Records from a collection
========================================
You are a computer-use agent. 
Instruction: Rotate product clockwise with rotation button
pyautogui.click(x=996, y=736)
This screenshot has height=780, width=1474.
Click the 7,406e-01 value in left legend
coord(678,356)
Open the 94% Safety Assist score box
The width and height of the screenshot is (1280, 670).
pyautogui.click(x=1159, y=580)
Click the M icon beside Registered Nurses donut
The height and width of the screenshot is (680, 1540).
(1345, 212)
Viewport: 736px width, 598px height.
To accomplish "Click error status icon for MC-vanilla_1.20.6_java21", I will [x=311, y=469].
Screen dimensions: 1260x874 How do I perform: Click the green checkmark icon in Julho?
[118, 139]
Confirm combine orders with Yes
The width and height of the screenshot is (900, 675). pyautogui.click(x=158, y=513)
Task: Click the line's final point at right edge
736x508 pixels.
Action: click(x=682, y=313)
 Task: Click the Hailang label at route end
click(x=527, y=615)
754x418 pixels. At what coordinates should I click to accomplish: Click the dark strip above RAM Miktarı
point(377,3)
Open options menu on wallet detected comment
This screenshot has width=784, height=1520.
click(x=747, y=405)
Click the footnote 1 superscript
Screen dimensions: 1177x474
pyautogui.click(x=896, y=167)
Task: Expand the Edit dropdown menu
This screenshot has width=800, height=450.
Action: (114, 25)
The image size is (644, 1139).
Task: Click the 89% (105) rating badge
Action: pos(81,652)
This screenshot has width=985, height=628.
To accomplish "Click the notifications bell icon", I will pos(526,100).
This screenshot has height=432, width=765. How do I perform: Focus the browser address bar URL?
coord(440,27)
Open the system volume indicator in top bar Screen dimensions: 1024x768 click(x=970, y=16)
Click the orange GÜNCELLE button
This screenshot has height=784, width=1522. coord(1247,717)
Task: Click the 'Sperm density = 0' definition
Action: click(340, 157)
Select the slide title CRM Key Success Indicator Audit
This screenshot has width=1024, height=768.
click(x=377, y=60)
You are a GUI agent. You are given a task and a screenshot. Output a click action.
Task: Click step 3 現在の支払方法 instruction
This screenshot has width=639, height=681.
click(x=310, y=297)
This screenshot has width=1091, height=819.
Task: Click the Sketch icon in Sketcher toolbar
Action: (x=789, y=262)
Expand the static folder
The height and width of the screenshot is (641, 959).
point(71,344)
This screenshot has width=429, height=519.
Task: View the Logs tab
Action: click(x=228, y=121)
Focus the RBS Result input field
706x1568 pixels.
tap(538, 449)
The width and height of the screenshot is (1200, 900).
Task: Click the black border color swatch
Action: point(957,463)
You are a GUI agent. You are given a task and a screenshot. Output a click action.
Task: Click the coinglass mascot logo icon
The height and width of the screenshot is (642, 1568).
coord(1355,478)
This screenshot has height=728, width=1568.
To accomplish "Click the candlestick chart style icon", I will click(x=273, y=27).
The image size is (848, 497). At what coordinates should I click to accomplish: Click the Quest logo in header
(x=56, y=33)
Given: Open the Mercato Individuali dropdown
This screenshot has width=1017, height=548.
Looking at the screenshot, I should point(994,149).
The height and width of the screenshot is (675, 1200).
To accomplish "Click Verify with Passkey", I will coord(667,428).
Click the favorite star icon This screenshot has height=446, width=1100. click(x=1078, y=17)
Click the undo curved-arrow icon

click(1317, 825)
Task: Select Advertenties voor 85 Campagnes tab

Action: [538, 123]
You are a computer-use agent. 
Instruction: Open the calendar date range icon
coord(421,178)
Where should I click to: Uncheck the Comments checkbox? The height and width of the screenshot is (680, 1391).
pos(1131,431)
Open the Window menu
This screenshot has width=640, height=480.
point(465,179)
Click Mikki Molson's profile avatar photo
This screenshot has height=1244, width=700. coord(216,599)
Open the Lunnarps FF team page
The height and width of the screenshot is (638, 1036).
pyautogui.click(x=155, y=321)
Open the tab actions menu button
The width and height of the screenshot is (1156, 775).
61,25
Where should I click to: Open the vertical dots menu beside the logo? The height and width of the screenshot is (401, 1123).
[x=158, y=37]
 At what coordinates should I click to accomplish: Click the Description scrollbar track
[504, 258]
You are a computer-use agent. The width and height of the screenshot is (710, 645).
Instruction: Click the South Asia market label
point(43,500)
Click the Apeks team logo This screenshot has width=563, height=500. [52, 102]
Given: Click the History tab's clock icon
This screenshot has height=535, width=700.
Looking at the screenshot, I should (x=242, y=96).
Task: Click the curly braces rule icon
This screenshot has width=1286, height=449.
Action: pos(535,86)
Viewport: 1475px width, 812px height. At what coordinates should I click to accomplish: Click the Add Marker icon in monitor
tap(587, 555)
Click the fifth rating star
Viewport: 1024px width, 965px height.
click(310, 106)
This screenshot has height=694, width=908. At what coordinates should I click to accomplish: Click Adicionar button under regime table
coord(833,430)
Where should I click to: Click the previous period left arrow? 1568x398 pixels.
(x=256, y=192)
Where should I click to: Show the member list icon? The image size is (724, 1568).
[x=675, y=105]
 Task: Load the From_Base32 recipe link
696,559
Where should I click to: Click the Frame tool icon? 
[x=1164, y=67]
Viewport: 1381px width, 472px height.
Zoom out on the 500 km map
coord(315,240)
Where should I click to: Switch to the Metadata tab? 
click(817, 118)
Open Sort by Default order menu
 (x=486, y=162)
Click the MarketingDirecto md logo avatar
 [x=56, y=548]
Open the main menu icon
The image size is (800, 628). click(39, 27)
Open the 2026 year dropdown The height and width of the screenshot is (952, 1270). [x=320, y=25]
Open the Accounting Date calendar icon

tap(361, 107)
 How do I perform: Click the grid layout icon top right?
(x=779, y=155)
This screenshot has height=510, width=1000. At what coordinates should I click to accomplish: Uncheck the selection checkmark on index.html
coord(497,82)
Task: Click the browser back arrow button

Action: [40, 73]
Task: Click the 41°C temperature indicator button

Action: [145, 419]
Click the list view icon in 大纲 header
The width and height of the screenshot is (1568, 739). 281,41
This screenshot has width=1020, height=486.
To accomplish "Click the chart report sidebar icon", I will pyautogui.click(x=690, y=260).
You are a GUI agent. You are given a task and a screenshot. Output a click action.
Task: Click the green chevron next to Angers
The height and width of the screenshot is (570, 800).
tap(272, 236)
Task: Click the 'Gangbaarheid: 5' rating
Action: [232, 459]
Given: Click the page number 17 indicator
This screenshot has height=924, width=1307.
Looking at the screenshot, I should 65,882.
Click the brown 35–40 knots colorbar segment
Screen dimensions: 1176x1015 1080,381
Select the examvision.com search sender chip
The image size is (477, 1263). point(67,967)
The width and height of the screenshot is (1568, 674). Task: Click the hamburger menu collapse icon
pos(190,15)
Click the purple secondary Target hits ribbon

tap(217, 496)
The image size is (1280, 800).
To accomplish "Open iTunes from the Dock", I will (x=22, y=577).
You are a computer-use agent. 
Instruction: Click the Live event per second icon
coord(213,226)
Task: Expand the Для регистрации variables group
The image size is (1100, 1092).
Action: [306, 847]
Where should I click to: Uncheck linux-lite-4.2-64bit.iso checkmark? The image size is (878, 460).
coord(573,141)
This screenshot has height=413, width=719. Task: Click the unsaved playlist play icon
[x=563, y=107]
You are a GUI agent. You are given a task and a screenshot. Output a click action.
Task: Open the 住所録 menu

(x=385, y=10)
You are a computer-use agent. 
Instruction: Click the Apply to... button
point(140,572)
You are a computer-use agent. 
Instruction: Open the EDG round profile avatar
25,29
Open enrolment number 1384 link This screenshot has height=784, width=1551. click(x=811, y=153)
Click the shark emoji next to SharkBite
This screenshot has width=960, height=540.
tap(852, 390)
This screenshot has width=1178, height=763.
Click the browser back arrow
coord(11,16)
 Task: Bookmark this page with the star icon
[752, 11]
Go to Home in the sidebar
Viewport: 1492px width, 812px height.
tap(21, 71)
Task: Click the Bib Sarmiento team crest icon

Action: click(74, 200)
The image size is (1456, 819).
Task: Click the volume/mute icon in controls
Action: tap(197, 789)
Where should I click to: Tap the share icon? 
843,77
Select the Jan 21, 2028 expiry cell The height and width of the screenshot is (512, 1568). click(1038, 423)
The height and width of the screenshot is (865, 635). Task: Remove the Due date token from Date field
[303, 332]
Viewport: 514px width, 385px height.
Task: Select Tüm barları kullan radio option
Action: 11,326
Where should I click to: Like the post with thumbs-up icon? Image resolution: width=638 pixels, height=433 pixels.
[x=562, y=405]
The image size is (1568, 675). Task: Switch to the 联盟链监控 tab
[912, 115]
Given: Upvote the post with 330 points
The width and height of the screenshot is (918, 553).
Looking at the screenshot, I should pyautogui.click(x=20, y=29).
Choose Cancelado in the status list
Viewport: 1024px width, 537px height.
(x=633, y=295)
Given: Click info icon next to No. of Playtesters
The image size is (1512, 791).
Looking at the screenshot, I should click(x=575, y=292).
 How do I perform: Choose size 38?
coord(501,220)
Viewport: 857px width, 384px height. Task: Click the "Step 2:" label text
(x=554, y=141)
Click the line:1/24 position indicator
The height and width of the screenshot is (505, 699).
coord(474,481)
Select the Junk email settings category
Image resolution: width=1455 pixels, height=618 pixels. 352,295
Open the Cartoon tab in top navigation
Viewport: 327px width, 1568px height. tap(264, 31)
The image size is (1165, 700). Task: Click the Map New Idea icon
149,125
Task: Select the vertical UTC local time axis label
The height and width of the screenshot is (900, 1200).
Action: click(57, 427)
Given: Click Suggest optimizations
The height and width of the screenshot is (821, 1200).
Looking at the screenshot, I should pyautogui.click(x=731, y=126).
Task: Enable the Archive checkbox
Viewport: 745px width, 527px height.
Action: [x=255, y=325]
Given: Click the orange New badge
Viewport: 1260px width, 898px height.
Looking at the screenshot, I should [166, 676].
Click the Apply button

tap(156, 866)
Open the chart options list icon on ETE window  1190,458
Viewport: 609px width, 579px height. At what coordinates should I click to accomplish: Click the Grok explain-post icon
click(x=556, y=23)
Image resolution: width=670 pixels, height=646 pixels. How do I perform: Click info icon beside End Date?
========================================
> [TASK DESCRIPTION]: Determine the number of lines above holding the string "info". Reply with it and nothing more.

> [RESULT FOR THIS EXERCISE]: 2